## AANGELEVERD FRAGMENT:
——————————
Centrale Bank van Korea

Centrale Bank van Korea
Logo
Het oude hoofdkantoor van de bank in Seoel,
nu een geldmuseum
Oprichting 12 juni 1950
Sleutelfiguren Rhee Chang Yong (governor)
Land Vlag van Zuid-Korea Zuid-Korea
Hoofdkantoor 67, Sejong-daero, Jung-gu, Seoel
Sector Centrale bank
Website (en) BOK
Portaal  Portaalicoon   Economie

De Centrale Bank van Korea (Koreaans: 한국은행, Engels: Bank of Korea), is de centrale bank van Zuid-Korea. De bank in de huidige vorm werd opgericht op 12 juni 1950. De belangrijkste taak van de bank is zorgen voor prijsstabiliteit ofwel een bescheiden inflatie van zo’n 2% op jaarbasis.
——————————
## FRAGMENT UIT DATASET:
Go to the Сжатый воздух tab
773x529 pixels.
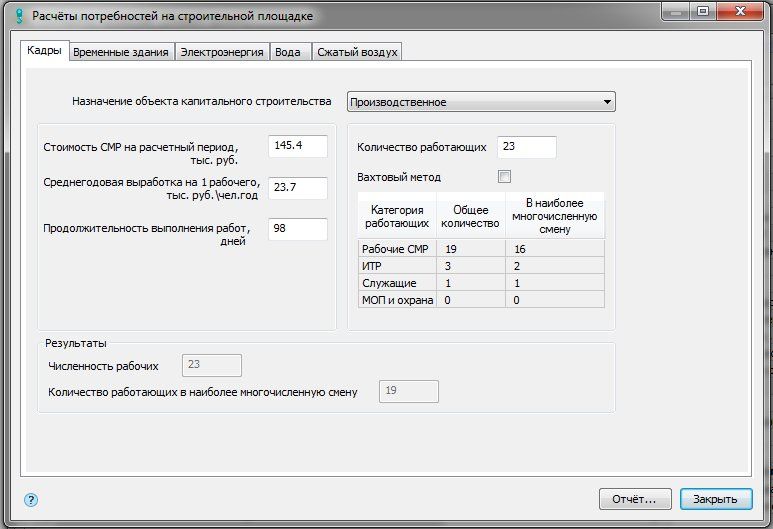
——————————
## UIT TE VOEREN:
Kopieer de volledige tekst over de Centrale Bank van Korea woord voor woord, zonder iets weg te laten of te veranderen.

## UITGEVOERDE OPDRACHT:
Centrale Bank van Korea

Centrale Bank van Korea
Logo
Het oude hoofdkantoor van de bank in Seoel,
nu een geldmuseum
Oprichting 12 juni 1950
Sleutelfiguren Rhee Chang Yong (governor)
Land Vlag van Zuid-Korea Zuid-Korea
Hoofdkantoor 67, Sejong-daero, Jung-gu, Seoel
Sector Centrale bank
Website (en) BOK
Portaal  Portaalicoon   Economie

De Centrale Bank van Korea (Koreaans: 한국은행, Engels: Bank of Korea), is de centrale bank van Zuid-Korea. De bank in de huidige vorm werd opgericht op 12 juni 1950. De belangrijkste taak van de bank is zorgen voor prijsstabiliteit ofwel een bescheiden inflatie van zo’n 2% op jaarbasis.